This question is of interest:
If there is a $1 / x$ chance of something happening, in $x$ attempts, for large numbers over $50$ or so, the likelihood of it happening is about $63\%$. If there's a $1$ in $10\,000$ chance of getting hit by a meteor if you go outside, if you go outside $10\,000$ times, you have a $63\%$ chance of getting hit with a meteor at some point. If there's a $1$ in a million chance of winning the lottery and you buy a million (random) lottery tickets, you have a $63\%$ chance of winning.
What is the main idea underlying this property?
Since the probability of each individual event is small, and the events are independent, these scenarios are well-approximated by a Poisson distribution. If the expected number of times an event occurs in some sample is $\lambda$, then the probability that the number of events that occurs is $k$ is $$P(k) \approx \frac{\lambda^k}{k!} e^{-\lambda} .$$
If the probability of an individual event occurring is $1 / N$ and our sample consists of $N$ trials, the expected number of events is $\lambda = N \cdot \frac{1}{N} = 1$, so the probability of $k$ events occurring among $N \gg k$ trials is $$P(k) \approx \frac{1}{e \cdot k!} .$$ In particular, the probability of at least one event occurring is $$P(\{1, 2, \ldots\}) = 1 - P(0) \approx 1 - \frac{1}{e} = 0.63212 \ldots .$$ As you've noticed, this approximation is good even for modest $N$: For $N = 10$, the actual value is $0.65132\ldots$, and for $N = 100$, it is $0.63396\ldots$.

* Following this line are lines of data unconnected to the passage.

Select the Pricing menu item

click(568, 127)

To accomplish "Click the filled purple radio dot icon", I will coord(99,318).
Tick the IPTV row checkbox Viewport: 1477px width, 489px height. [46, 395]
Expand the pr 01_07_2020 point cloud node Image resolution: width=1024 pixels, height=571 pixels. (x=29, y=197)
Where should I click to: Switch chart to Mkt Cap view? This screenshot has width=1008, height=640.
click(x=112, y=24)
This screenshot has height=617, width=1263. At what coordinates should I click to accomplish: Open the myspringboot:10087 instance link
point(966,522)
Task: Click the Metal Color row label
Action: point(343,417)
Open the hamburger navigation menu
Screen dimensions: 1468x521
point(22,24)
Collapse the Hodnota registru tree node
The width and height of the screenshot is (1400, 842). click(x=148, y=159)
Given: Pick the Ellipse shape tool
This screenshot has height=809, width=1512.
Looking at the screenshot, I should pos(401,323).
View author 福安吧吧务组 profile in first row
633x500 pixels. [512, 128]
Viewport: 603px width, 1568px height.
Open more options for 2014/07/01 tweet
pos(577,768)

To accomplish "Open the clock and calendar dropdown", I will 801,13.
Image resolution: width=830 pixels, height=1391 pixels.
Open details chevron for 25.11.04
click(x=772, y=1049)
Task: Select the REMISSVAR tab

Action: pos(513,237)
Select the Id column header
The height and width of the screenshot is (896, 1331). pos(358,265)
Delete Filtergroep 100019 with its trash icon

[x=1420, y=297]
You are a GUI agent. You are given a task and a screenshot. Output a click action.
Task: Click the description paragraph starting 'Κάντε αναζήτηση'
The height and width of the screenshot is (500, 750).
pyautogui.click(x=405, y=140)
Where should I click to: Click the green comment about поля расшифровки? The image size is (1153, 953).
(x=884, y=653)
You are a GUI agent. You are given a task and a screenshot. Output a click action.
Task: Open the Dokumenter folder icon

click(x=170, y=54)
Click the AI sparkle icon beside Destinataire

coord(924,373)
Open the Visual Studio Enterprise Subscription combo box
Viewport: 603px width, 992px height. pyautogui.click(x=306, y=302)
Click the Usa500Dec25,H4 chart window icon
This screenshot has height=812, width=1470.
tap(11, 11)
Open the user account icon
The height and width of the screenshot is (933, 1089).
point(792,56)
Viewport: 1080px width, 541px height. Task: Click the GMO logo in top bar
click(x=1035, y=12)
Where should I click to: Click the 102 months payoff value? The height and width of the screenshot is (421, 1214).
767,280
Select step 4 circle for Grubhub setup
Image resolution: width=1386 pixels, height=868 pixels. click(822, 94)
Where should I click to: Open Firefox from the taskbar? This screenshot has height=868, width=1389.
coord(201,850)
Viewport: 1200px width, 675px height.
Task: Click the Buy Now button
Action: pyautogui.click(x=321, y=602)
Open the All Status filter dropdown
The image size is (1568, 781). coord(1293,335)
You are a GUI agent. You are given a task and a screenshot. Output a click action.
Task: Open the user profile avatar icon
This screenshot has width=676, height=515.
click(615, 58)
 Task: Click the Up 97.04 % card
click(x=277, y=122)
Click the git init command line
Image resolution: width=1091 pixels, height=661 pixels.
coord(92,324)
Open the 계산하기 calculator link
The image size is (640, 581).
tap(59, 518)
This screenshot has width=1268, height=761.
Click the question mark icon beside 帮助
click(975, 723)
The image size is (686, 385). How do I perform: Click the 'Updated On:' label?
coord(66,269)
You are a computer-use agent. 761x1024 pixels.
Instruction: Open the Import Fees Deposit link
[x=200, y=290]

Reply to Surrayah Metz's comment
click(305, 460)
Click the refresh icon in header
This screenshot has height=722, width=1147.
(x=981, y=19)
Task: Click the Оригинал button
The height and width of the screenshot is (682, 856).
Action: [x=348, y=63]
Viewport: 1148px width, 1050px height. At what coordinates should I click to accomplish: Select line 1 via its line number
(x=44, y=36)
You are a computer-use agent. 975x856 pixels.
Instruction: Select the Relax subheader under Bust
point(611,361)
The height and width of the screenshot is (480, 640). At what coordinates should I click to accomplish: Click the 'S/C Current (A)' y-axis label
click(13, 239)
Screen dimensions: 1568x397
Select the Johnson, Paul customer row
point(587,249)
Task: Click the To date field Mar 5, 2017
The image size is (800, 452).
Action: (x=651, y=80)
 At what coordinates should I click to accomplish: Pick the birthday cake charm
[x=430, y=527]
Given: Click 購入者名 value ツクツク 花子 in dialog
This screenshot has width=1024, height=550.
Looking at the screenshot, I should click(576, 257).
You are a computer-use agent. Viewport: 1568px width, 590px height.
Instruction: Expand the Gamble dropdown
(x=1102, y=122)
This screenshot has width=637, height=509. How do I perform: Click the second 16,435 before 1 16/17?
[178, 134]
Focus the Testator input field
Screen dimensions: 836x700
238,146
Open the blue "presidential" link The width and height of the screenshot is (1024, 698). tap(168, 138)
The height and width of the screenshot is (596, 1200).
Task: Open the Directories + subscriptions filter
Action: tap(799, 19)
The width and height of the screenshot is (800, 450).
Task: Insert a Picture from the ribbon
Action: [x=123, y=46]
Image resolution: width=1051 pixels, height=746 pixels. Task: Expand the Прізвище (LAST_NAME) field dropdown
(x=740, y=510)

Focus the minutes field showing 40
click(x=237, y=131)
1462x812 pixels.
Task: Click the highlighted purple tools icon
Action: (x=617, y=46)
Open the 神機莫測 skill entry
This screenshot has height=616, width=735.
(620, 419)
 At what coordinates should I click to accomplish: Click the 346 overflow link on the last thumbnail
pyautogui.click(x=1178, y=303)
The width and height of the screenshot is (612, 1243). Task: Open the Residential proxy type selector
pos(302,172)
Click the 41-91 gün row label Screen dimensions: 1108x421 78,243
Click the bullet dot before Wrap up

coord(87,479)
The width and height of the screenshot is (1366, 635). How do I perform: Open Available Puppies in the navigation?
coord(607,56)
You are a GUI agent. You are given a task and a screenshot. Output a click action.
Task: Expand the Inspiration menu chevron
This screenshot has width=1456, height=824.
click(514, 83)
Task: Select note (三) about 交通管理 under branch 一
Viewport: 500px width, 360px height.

We can write a higher-order approximation for $P(\{1, 2, \ldots\})$ by computing a power series for the exact probability, $P(\{1, 2, \ldots\}) = 1 - \left(1 - \tfrac{1}{N}\right)^N$, in $\frac{1}{N}$: $$P(\{1, 2, \ldots\}) = \left(1 - \frac{1}{e}\right) + \frac{1}{2 e N} + \frac{5}{24 e N^2} + O\left(\frac{1}{N^3}\right) .$$
This also suggests a way of formulating and proving a precise estimate: We can readily check that $x \mapsto 1 - (1 - x)^{1 / x}$ is increasing, so for $N$ at least, e.g., the suggested value of $50$, we have that $$0.63212\ldots < P(\{1, 2, \ldots\}) \leq 1 - \left(1 - \frac{1}{50}\right)^{50} = 0.63583\ldots,$$ giving a maximum relative error for $N \geq 50$ of $\approx 0.37\%$.